Johnny Blukoo-Allotey writes: My thoughts on road carnage

On Tuesday 14th January 2020, 35 people died in an accident at Dompoase a town on the Cape-Coast –Takoradi road. This tragic accident just reminded me of something I wrote in July last year in support of Citi TV’s War Against Indiscipline.

Below is the relevant portion.

I humbly plead that the President makes the war against dangerous and reckless driving, death and destruction a priority. Every speech he makes directed at a Ghanaian audience and every public engagement must have a War against bad driving component. This will also ensure that the police and other agencies charged to keep our streets safe stay on their toes.

We must end the indiscipline and carnage on our roads.
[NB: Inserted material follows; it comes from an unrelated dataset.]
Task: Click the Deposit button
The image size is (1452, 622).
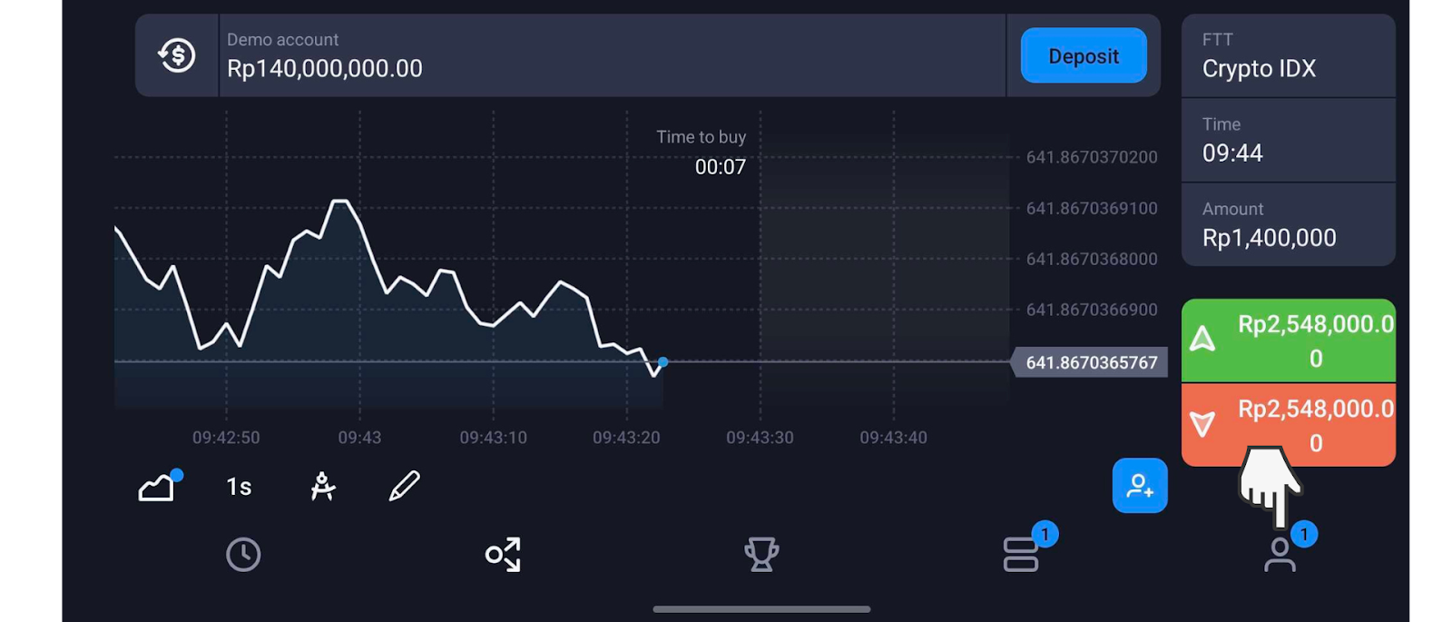Action: [x=1084, y=55]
At least twice every week for the past three (3) years without fail, my friend F. Kwamina Biney sends me death filled headlines such as the following: 14/5/2017-Nine killed in gory accident at Berekum; 27/5/2017-Five killed in crash at Kenyase; 1/6/2017-Thirteen die on Apedwa-Anyinasi road; 21/6/2017-Six killed in car accident at Wansama; 26/6/2017-Two kids, Nine others killed in Bole-Bamboi highway crash; 16/7/2017-Road accidents, 152 killed in Ashanti Region; and Twenty-two feared dead in ghastly Suhum accident. These are May and June 2017 Ghanaweb headlines. It’s much worse now.
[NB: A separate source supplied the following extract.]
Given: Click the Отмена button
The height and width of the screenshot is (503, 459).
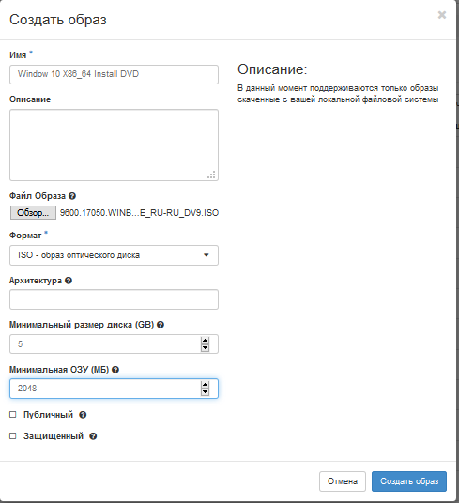Looking at the screenshot, I should (x=343, y=481).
At dawn of Friday 22nd March 2019, more than 70 people died in a bus crash on the Kintampo-Tamale road. That same day 8 people died near Mankessim in another bus crash.

These are horrifying statistics which make world headlines. In ‘civilised’ countries, they lead to painstaking investigations and measures are taken to prevent recurrences. But hey, after being horrified by images of charred and bloodied bodies strewn around the accident scene on Whatsapp, we have forgotten about the dead, the injured their families, children etc. We are just waiting for the next big one. This cannot continue. The countrywide statistics of our road traffic accidents are damning. 2340 people were killed in road accidents in 2018, while between January and June this year 1252 people have died in accidents. The figures for pedestrian knock downs for the same January- June 2019 period is equally staggering; 1503. It’s a bloodbath.
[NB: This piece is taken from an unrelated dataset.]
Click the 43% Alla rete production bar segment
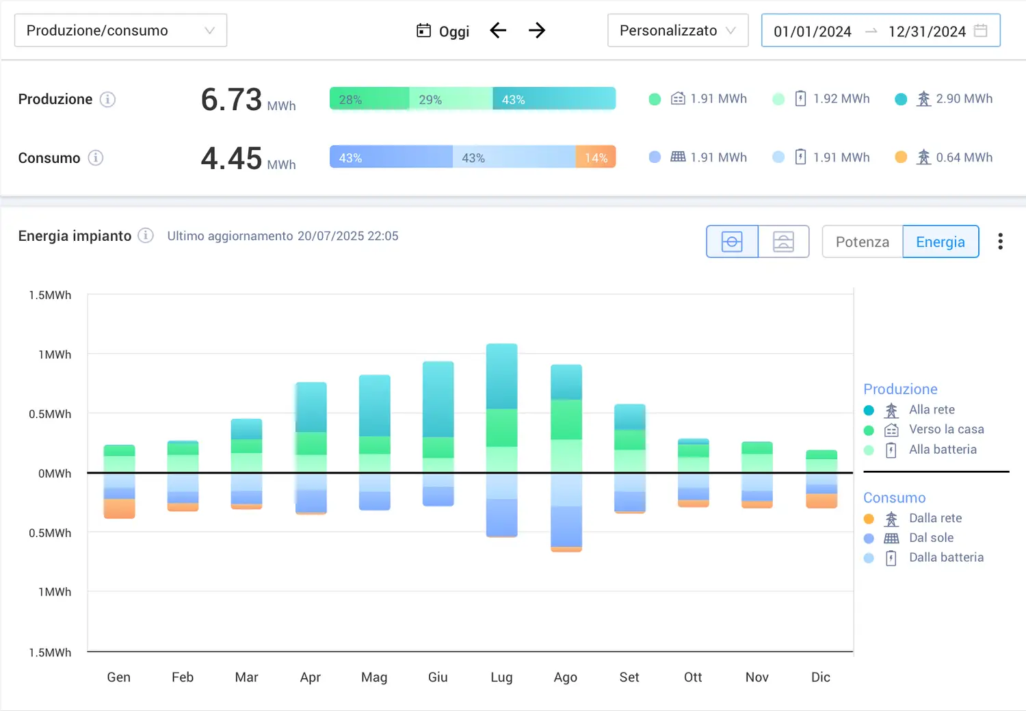Viewport: 1026px width, 711px height. click(x=553, y=99)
Injuries from road accidents are especially debilitating. Road accidents suddenly alter survivors’ lives painfully and often quite permanently. There are more injuries than deaths from road accidents and survivors, often breadwinners, never fully recover and suddenly become a burden to their families and paupers.

It’s painful for them and their families. When five people die in a bus accident, about ten others are injured, often seriously. When a market woman or trader is injured in an accident involving a truck ferrying her tomatoes, her chances of getting her life back to look after herself and her family are severely diminished.

Having no one to lean on, no savings, no social care, nor support from the state, she’s practically finished. After making a semblance of a recovery, she, a previously resourceful, independent woman, must now depend on family and the charity of friends and suddenly become a beggar to survive. This is the grim reality suffered by the majority of our ordinary folk involved in bus accidents most of which are caused by reckless speeding, impatience, drunk driving and plain stupidity.

Many of our highway accidents are caused by stupid driver errors. Drivers must be taught that driving is serious business, that cars are not toys and that drivers owe a duty of care to passengers, other road users, pedestrians and that being at the wheel invokes responsibility.